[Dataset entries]
════
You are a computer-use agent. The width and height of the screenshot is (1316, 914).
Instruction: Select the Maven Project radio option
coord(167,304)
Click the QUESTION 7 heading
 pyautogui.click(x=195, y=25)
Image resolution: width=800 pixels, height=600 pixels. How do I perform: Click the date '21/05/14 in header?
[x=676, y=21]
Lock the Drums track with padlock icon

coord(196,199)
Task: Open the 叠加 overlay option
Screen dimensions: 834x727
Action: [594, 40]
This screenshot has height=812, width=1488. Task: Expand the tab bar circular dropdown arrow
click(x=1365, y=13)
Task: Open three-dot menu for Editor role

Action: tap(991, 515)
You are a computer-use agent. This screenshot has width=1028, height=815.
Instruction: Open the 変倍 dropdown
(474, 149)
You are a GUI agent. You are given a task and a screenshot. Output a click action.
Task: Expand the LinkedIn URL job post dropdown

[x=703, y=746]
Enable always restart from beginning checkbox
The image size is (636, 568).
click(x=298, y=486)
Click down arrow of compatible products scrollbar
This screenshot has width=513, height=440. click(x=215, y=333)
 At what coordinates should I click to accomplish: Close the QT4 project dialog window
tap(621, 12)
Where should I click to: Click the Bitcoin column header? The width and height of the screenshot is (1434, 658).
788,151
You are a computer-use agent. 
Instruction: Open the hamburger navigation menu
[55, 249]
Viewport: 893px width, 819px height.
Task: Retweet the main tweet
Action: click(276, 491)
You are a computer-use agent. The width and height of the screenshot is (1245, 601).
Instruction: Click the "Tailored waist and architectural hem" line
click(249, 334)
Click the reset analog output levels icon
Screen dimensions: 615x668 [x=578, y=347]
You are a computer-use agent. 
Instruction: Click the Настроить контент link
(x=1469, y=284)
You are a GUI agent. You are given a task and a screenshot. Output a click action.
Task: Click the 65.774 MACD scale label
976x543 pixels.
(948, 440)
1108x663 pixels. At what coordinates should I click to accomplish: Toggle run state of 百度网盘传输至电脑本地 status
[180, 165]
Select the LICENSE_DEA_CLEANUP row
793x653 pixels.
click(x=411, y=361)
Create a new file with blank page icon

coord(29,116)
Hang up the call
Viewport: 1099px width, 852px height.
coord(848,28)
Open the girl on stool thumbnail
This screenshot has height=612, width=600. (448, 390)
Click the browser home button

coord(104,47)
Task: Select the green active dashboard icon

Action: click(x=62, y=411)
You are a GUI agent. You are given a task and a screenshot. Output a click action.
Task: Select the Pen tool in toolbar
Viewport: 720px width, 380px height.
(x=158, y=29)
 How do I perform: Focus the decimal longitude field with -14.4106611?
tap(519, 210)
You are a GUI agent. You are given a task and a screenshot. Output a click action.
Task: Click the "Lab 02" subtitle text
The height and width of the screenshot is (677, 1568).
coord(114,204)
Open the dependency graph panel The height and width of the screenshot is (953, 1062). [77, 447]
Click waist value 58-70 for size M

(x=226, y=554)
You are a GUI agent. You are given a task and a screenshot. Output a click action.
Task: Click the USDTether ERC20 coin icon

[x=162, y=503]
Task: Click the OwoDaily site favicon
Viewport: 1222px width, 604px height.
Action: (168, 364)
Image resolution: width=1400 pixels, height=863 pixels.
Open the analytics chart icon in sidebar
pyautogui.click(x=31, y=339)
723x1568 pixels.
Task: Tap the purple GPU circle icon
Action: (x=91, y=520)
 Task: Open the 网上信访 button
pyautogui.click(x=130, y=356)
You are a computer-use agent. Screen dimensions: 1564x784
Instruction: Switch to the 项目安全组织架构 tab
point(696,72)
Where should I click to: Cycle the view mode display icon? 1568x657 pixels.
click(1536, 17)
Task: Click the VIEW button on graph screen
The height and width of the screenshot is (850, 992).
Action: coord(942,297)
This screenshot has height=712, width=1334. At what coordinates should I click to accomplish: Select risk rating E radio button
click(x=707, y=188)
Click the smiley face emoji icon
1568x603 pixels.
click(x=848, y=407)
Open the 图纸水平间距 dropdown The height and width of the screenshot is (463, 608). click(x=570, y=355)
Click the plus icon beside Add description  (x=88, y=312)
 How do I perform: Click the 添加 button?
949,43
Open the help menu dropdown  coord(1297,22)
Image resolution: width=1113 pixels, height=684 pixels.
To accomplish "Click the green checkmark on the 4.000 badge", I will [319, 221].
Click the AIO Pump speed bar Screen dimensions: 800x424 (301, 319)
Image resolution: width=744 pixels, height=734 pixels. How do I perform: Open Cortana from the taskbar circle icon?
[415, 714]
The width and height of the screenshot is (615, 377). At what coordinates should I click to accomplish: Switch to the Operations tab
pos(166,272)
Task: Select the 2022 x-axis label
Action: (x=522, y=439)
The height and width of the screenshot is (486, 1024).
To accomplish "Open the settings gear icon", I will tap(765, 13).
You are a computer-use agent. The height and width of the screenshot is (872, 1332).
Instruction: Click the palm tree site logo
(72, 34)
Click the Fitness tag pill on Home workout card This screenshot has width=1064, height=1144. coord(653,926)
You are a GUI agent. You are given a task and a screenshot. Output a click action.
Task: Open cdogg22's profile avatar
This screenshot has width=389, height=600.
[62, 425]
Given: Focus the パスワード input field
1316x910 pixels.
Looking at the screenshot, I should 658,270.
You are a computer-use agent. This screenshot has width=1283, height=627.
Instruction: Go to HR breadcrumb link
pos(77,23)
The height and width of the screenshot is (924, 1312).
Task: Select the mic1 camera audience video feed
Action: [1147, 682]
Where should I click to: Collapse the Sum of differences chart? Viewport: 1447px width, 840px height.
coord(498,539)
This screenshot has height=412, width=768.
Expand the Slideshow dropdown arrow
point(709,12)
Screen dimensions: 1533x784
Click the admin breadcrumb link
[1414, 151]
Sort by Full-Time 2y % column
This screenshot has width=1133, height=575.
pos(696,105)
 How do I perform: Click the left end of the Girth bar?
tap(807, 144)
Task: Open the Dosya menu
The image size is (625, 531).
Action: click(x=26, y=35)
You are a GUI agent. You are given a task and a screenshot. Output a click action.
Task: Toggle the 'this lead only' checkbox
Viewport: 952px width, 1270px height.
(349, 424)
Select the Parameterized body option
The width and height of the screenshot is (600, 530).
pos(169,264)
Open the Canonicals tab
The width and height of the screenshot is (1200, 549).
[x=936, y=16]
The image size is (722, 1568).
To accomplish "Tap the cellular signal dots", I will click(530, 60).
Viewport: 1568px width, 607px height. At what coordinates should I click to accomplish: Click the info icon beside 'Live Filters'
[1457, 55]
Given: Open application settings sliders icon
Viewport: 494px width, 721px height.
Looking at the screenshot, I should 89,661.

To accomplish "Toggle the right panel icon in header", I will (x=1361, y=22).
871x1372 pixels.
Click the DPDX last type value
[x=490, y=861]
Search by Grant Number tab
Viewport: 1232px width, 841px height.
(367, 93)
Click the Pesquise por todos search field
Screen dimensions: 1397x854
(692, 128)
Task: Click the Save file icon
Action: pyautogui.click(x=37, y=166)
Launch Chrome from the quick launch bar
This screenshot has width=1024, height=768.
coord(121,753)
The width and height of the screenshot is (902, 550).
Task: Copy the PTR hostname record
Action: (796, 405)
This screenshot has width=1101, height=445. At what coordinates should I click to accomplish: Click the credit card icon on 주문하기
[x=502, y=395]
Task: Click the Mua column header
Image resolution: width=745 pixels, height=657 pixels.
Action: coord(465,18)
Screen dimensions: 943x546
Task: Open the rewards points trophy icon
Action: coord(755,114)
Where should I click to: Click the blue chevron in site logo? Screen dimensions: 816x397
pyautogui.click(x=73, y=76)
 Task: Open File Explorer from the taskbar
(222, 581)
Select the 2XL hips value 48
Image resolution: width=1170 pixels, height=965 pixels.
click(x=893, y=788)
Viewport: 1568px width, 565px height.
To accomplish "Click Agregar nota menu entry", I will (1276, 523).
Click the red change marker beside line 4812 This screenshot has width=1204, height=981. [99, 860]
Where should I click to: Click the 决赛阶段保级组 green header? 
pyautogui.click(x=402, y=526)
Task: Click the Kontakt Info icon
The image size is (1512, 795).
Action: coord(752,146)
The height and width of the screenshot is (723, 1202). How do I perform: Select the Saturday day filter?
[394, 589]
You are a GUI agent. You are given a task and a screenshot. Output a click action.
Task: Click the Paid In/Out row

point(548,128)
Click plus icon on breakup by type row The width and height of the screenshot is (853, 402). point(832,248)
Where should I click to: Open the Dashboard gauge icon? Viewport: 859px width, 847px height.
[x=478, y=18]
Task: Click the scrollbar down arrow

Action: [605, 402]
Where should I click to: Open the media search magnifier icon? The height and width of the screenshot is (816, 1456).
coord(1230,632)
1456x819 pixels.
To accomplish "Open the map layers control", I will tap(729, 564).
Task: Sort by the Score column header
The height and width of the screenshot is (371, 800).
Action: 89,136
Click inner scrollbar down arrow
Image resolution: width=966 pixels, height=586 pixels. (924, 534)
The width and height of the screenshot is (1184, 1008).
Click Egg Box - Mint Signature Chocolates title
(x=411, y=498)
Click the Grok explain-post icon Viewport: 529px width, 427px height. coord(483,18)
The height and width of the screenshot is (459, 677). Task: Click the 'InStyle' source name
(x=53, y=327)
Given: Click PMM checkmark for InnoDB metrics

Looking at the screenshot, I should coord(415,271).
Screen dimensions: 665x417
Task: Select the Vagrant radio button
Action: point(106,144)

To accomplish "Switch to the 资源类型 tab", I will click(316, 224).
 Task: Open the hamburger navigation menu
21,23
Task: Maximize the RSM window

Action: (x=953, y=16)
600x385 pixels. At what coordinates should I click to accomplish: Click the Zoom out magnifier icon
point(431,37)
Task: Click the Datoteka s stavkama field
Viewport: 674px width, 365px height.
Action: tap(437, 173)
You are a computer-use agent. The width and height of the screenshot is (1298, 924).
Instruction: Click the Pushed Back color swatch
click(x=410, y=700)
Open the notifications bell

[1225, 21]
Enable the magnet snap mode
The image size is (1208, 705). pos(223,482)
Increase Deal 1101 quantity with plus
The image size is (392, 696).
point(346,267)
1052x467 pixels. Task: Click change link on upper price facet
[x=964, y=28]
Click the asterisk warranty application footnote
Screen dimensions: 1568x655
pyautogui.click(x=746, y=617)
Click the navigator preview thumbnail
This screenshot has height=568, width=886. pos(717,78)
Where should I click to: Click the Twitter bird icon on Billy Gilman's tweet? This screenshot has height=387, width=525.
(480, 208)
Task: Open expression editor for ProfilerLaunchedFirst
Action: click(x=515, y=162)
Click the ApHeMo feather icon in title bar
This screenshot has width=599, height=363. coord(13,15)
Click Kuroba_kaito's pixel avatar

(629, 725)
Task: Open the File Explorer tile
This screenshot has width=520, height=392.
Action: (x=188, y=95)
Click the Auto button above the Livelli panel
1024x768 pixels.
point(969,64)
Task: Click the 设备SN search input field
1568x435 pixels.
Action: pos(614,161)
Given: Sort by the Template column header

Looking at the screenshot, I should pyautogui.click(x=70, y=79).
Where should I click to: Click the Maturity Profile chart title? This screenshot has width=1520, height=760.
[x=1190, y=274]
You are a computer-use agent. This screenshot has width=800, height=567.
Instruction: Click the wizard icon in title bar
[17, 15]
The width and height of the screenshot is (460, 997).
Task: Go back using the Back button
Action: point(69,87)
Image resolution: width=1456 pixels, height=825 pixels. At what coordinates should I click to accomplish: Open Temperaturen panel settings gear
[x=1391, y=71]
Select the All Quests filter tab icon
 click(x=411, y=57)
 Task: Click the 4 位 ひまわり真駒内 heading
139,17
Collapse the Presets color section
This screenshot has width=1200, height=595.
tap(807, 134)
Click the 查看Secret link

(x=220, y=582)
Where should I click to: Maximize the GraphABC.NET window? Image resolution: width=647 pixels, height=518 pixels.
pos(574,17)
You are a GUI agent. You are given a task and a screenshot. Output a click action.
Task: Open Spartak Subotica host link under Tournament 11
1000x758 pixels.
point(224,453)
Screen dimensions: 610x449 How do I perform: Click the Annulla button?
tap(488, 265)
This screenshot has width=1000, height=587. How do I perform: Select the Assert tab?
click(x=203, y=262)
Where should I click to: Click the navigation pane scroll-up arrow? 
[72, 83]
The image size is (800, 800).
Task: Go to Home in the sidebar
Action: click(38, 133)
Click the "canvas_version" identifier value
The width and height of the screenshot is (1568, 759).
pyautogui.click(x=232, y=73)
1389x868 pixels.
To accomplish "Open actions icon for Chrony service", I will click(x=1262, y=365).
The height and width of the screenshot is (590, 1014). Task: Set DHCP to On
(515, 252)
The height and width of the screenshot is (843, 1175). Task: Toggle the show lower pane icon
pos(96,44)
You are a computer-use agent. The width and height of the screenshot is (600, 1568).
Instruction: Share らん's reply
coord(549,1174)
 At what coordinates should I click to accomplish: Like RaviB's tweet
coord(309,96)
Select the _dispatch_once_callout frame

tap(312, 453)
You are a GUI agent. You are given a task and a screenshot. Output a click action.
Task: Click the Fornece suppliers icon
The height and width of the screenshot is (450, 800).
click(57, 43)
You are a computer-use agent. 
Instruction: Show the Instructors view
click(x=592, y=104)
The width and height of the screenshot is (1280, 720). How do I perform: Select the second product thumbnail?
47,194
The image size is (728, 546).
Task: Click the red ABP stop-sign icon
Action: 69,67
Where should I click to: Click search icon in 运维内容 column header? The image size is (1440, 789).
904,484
════
__WHAT IS NEEDED__.
Where a line above contains the word "computer", copy that line.

__EXPECTED ANSWER__.
You are a computer-use agent. The width and height of the screenshot is (1316, 914).
You are a computer-use agent. This screenshot has width=1028, height=815.
You are a computer-use agent. 
You are a computer-use agent. The width and height of the screenshot is (1245, 601).
You are a computer-use agent. 
You are a computer-use agent. Screen dimensions: 1564x784
You are a computer-use agent. The height and width of the screenshot is (872, 1332).
You are a computer-use agent. This screenshot has width=1283, height=627.
You are a computer-use agent. The width and height of the screenshot is (1298, 924).
You are a computer-use agent. This screenshot has width=800, height=567.
You are a computer-use agent. The width and height of the screenshot is (600, 1568).
You are a computer-use agent. 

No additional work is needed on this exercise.